Why Two Percent Inflation Targeting Is The New Gold Standard By Matthew Yglesias Posted Tuesday, May 22, 2012, at 3:21 PM ET "One of the curious elements of the politics of monetary policy is that even though monetary stimulus often seems very politically fraught and people at times profess to believe that it's impossible, everyone seems to agree that exchange rate policy works. And indeed this is one reason that small open economies such as Switzerland, Sweden, and Israel all managed to weather the crisis relatively well. Instead of a huge collective national freakout in which they revisited the first principles of short-term macroeconomic stabilization policy they devalued their currencies. Even crisis-ravaged Iceland has managed to use devaluation to bounce back. And from time to time various officials have talked about "currency wars," implicitly acknowledging that large countries too have the ability to bolster their economy through currency devaluation. So maybe everyone just needs to devalue their currency, right? "The problem, as Paul Krugman points out, is that this is mathematically impossible. "But a basically parallel situation arose during the Great Depression. The trick in that case is that since when the Depression started currencies were pegged to gold, each individual country could devalue its currency by leaving the gold standard. So even though it was logically impossible for every country to devalue its currency relative to other currencies it was possible for each currency to devalue relative to gold. "Scott Sumner, discussing other matters, observed that in some respects the practice of imposing a two percent ceiling on consumer price inflation resembles the operation of the interwar gold standard. "I would say the analogy carries over to this target as well. The dollar, the euro, the yen, and the pound can't all get cheaper relative to each other but they can all become cheaper relative to the CPI basket. Which is a long way of saying that if you believe one country with a large output gap can increase real output by devaluing its currency relative to other currencies (which everyone seems to) then you ought to believe that the large depressed economies of the world can collectively boost their real ouput by relaxing the inflation target." http://www.slate.com/blogs/moneybox.html
So let me get this straight: even paul krugman understands 1) Competitive devaluation won't help any nation on the whole. 2) It universally screws everyone who isn't the first pig at the trough of inflationary fiat money.

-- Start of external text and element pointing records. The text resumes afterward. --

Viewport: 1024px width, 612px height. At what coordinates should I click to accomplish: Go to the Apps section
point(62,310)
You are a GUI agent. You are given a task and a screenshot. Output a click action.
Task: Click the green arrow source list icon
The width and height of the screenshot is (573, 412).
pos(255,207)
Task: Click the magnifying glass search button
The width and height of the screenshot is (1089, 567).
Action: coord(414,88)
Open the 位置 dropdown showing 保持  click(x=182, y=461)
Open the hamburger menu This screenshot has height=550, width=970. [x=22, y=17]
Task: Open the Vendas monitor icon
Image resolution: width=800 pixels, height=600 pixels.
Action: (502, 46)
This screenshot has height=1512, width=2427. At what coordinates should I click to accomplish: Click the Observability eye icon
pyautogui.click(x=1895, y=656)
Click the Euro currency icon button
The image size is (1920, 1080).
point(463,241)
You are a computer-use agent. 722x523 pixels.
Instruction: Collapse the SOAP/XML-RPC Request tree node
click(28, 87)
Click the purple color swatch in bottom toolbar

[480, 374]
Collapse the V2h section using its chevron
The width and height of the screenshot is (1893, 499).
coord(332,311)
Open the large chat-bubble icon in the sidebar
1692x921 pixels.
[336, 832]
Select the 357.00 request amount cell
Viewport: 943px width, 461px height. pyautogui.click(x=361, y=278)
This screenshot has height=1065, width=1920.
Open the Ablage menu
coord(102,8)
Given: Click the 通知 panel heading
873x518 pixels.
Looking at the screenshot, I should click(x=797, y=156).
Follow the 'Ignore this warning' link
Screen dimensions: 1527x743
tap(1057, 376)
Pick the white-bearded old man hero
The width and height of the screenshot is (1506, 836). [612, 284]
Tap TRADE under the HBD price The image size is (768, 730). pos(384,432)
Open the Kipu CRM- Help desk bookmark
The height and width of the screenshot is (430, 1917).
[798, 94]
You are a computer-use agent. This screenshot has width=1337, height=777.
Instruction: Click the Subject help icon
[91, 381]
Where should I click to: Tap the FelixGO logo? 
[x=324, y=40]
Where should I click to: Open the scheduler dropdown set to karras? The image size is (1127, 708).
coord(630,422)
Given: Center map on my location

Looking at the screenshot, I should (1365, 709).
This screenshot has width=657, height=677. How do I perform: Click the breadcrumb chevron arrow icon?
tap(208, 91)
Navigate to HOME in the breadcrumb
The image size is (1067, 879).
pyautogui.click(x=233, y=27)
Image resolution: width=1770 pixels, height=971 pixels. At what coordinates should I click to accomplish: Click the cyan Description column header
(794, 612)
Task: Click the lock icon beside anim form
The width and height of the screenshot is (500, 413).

I dont think so . . . this is one , and the other is from lucrumb posting some obscure article about the Bank of England without any comment..
Guess you have PhoenixTrader and Lucrum on your ignore list. Perhaps you have me on ignore as well. I'm not being critical about using the ignore list, I use it myself. I disagree with almost every philosophical or political assertion you've ever posted here but you've not made my ignore list because you always debated effectively and many times have supporting facts, figures or articles that you cite. Its fair to say that on occasion you've altered my outlook on certain subjects. I don't remember either of those two guys doing anything that merits them being on your ignore list but maybe I missed some posts.
This title goes a long way towards illuminating the problems we see with govt balance sheets around the globe. They have taken what once was a literal meaning that worked successfully (the gold standard) and substituted an impostor figurative meaning (govt fiat target) and pretended they are the same.
The flaw in the original article is that 2% inflation cannot be maintained, nor can the statistics that pretend inflation is just 2% be trusted. If the government actually came up with a consistent measure of inflation that truly and accurately represented consumer prices (with food and energy) then you could begin to go down this route. Without considering food and energy, it's asinine.
Have been looking at that for a while. It's a much better indicator. But you won't see the Fed or Krugman calling attention to that. Careful, Ricter. You're in danger of losing your Keynesian Cult Card.